## What you will do
Please filter the entries and return only the lines that include "arrow".

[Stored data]
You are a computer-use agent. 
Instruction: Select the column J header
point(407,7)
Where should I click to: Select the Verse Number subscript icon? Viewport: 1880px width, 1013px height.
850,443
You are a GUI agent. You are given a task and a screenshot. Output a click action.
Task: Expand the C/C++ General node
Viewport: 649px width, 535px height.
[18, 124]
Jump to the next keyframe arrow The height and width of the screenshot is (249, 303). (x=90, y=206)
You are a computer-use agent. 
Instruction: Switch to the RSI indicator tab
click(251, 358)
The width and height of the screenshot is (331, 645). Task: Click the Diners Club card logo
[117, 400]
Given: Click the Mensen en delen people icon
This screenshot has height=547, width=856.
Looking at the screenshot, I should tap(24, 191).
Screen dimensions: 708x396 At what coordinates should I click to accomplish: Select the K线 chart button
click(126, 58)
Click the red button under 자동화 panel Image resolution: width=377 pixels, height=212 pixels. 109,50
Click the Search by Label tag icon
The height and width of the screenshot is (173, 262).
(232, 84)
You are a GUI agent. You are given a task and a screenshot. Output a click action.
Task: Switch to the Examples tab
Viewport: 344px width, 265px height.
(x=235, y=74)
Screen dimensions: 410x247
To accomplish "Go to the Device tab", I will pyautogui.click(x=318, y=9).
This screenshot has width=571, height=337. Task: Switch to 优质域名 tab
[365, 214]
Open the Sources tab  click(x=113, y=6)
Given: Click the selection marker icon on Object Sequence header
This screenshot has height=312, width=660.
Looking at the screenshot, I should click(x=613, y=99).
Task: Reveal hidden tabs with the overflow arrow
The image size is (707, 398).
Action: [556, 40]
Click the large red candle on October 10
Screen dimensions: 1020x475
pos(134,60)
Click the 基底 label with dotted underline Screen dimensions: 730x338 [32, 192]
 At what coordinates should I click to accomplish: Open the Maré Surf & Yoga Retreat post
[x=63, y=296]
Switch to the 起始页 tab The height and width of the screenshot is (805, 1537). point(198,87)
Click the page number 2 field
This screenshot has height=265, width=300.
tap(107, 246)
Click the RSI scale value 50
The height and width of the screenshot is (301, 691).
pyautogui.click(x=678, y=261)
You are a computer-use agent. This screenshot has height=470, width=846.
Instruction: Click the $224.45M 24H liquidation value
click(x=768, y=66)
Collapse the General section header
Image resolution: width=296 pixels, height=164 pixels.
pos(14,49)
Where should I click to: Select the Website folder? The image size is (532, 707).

## Solution for this problem
Jump to the next keyframe arrow The height and width of the screenshot is (249, 303). (x=90, y=206)
Task: Reveal hidden tabs with the overflow arrow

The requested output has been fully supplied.